Edsel cut down its model range to the Ranger (now available with a six-cylinder) and the Corsair for 1959. Both Edsels used a 120-inch wheelbase (wagons an 118-inch). The Mercury-based segment of the series was discontinued. Ford also trimmed the gimmickry of the 1958 models, and the Edsel basically became a Ford with different styling. The “horse collar” grille carried on, but headlights floating in the flanking grille extensions gave it a more contemporary look. The unique “MEL” engine, standard on high-line Edsels in 1958, was no longer available.

For 1960, the Edsel series was reduced to the Ranger series. The design closely followed Ford’s, with the vertical grille relegated to the rubbish bin. Sometime in November 1959, Ford opted to pull the plug on Edsel. So it goes.


Desoto Sedan Front And Back
Flickr/Alden Jewell

It’s somewhat amazing that DeSoto died not long after Virgil Exner’s “Forward Look” debuted in 1957, displaying styling that many consider the highlight of Chrysler design. However, history was not on DeSoto’s side.

The similar 1958 model fixed many of the quality issues that plagued the 1957s. Styling changes were subtle, with the most noticeable being redesigned side trim and standard quad headlights, with a tweaked front bumper and fluted rear bumper also being noteworthy.

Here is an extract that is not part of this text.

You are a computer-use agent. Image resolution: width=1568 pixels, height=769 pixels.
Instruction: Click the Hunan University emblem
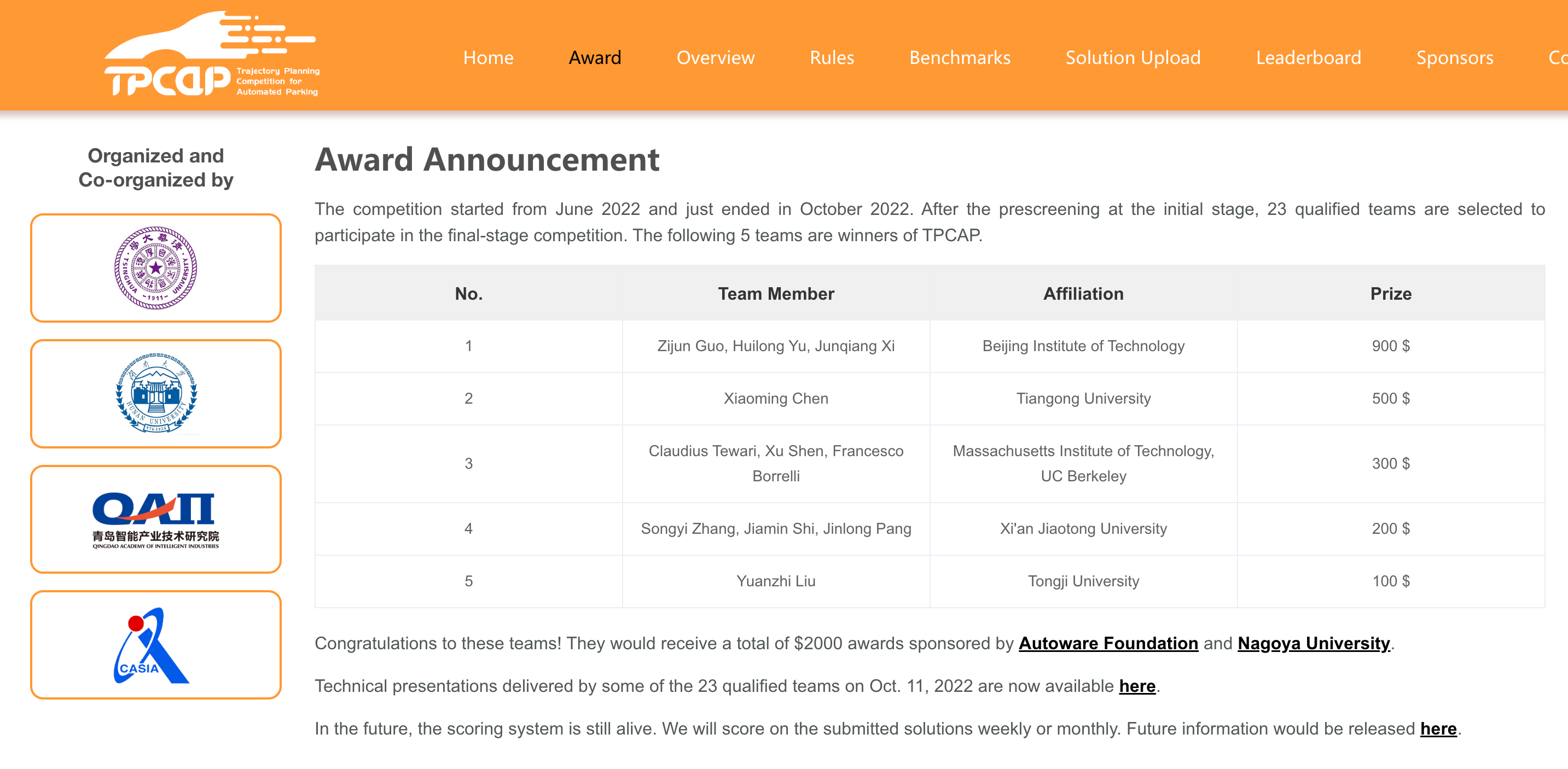[156, 394]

Models were the same as before, with the Dodge-based Firesweep at the bottom and the Firedome, Fireflite, and Adventurer stacked on top. Wedges were the new name of the game, with the Hemi disappearing from the spec sheet as all but the Firesweep utilized a new 361 (the Firesweep never had a Hemi, and for 1958 it made do with a 350 that was shared with some Plymouths and Dodges). Electronic fuel injection with 355 horsepower was an option for the Adventurer, but only a handful were built before it all came crashing down.

1958 DeSoto Firesweep Front Three-Quarter

When 1958 sales were tallied, DeSoto production had plunged by almost 70 percent to 49,445. DeSoto never recovered. For 1960, the new Unibody DeSoto had been reduced to two models, the Fireflite and the Adventurer, and the latter was no longer a special performance model, even although a cross-ram 383 was available. Production was a hair over 26,000, which fell to 3034 when the Chrysler Corporation discontinued the marque in November, 1960.

DeSoto’s demise, of course, was due to completely different reasons than Edsel’s. Certainly Chrysler Corporation’s dealer structure can be partly blamed; DeSoto-Plymouth dealerships competed with other co-branded dealerships within the Chrysler Corporation. Another DeSoto problem was that the Chrysler Windsor was priced in DeSoto territory, pillaging sales by offering a more prestigious nameplate for the same money. Lastly, DeSoto consistently sold fewer vehicles than big-brother Chrysler. When the ’58 recession hit, fragile DeSoto stood little chance.